#### TEXTE SOURCE
-*-
Le plus grand de tous les lacs aperçus par Frémont est celui auquel il donna le nom de lac de la Pyramide à cause de la forme d’un rocher qui s’y élève dans le milieu, à 200 mètres au-dessus du niveau de l’eau. Ce lac est situé à 4,890 pieds d’altitude, par conséquent à 700 pieds plus haut que le Grand-Lac-Salé lui-même. Dominé par les âpres escarpemens de la sierra californienne, il forme en quelque sorte le pendant naturel de la Mer-Morte des mormons, qui s’étend au pied d’une chaîne des Montagnes-Rocheuses, et ces deux lacs, les plus grands de tout le bassin, occupent les deux extrémités du diamètre qui le traverse dans la direction de l’est à l’ouest.
-*-
#### DONNÉES PRÉSENTÉES
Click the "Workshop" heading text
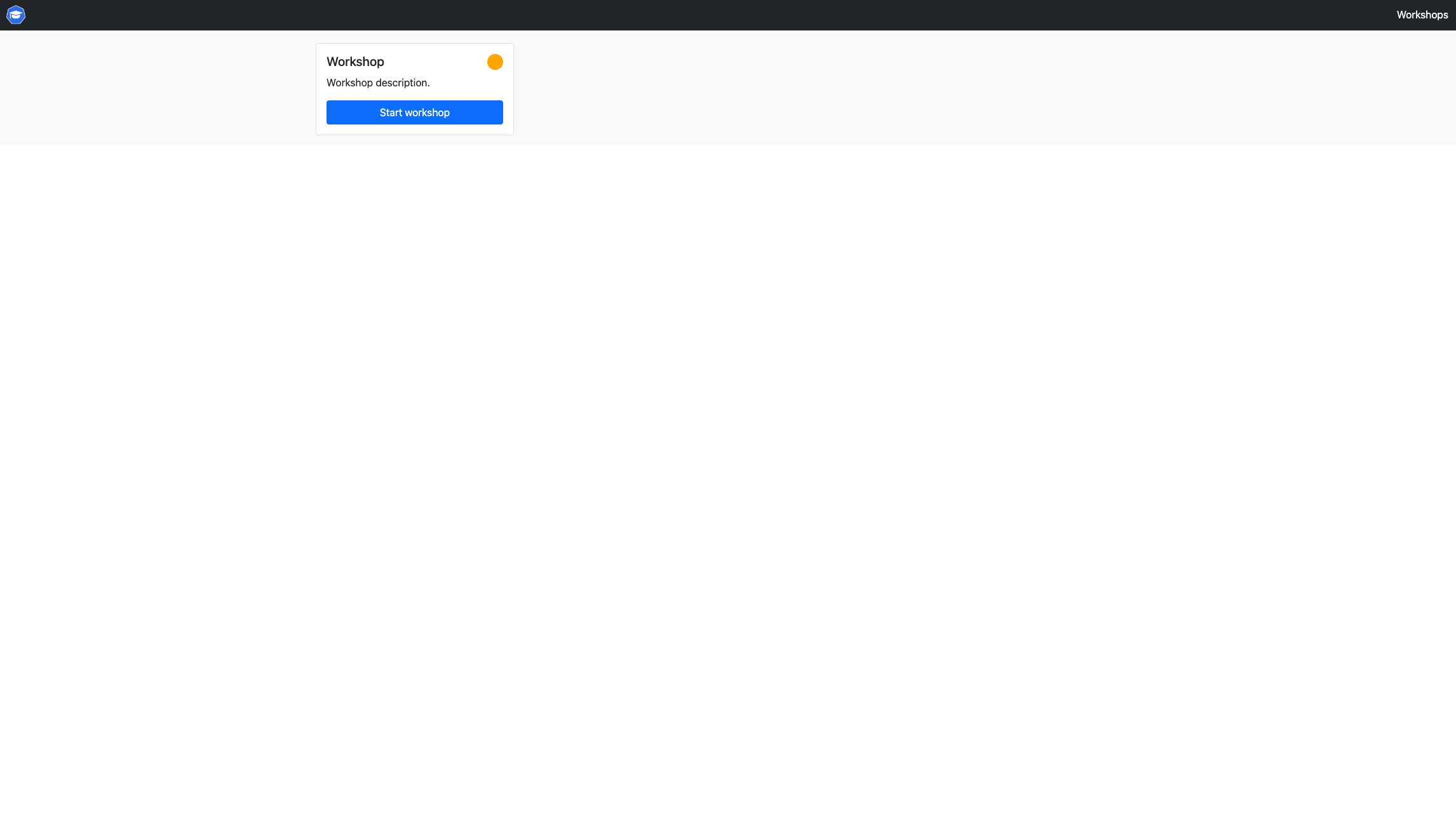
-*-
#### EXERCICE
Reproduisez à l'identique, s'il vous plaît, le passage du texte sur le lac de la Pyramide qui va de « Le plus grand » jusqu'à « l’est à l’ouest. ».

#### SOLUTION RÉDIGÉE
Le plus grand de tous les lacs aperçus par Frémont est celui auquel il donna le nom de lac de la Pyramide à cause de la forme d’un rocher qui s’y élève dans le milieu, à 200 mètres au-dessus du niveau de l’eau. Ce lac est situé à 4,890 pieds d’altitude, par conséquent à 700 pieds plus haut que le Grand-Lac-Salé lui-même. Dominé par les âpres escarpemens de la sierra californienne, il forme en quelque sorte le pendant naturel de la Mer-Morte des mormons, qui s’étend au pied d’une chaîne des Montagnes-Rocheuses, et ces deux lacs, les plus grands de tout le bassin, occupent les deux extrémités du diamètre qui le traverse dans la direction de l’est à l’ouest.